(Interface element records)
========================================================================

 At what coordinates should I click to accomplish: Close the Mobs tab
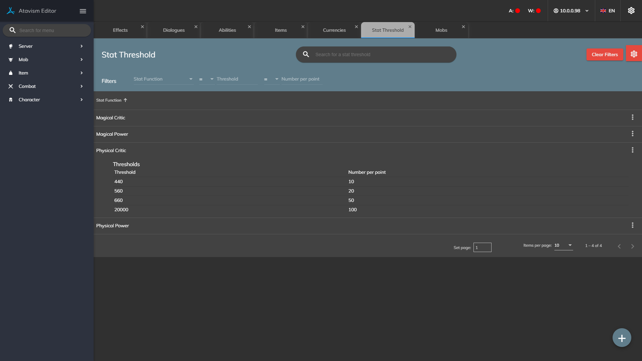coord(463,27)
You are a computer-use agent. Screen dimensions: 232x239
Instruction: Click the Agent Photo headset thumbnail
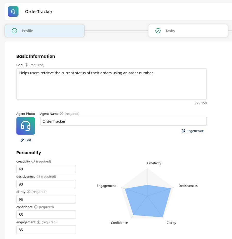click(26, 126)
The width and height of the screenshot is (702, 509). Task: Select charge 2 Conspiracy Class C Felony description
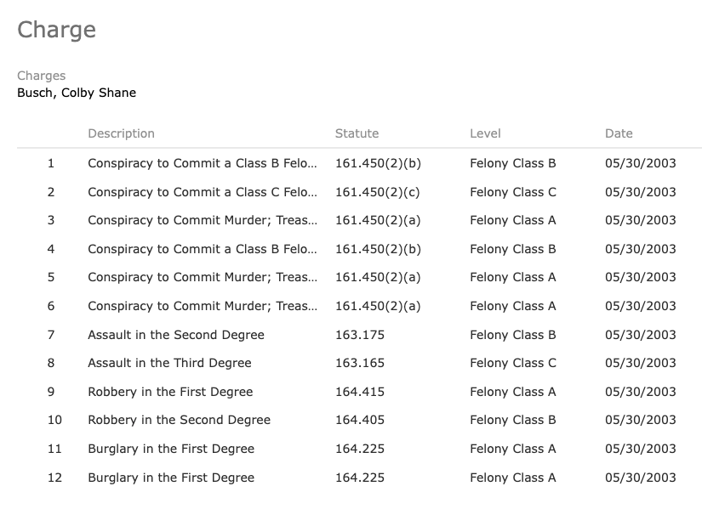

========================================================================

## Given exercise
Render each line of the material above as an item in a numbered list, leaving out blank lines. Omit the pictures from the answer.

## Final answer
1.  At what coordinates should I click to accomplish: Close the Mobs tab
2. coord(463,27)
3. You are a computer-use agent. Screen dimensions: 232x239
4. Instruction: Click the Agent Photo headset thumbnail
5. click(26, 126)
6. The width and height of the screenshot is (702, 509). Task: Select charge 2 Conspiracy Class C Felony description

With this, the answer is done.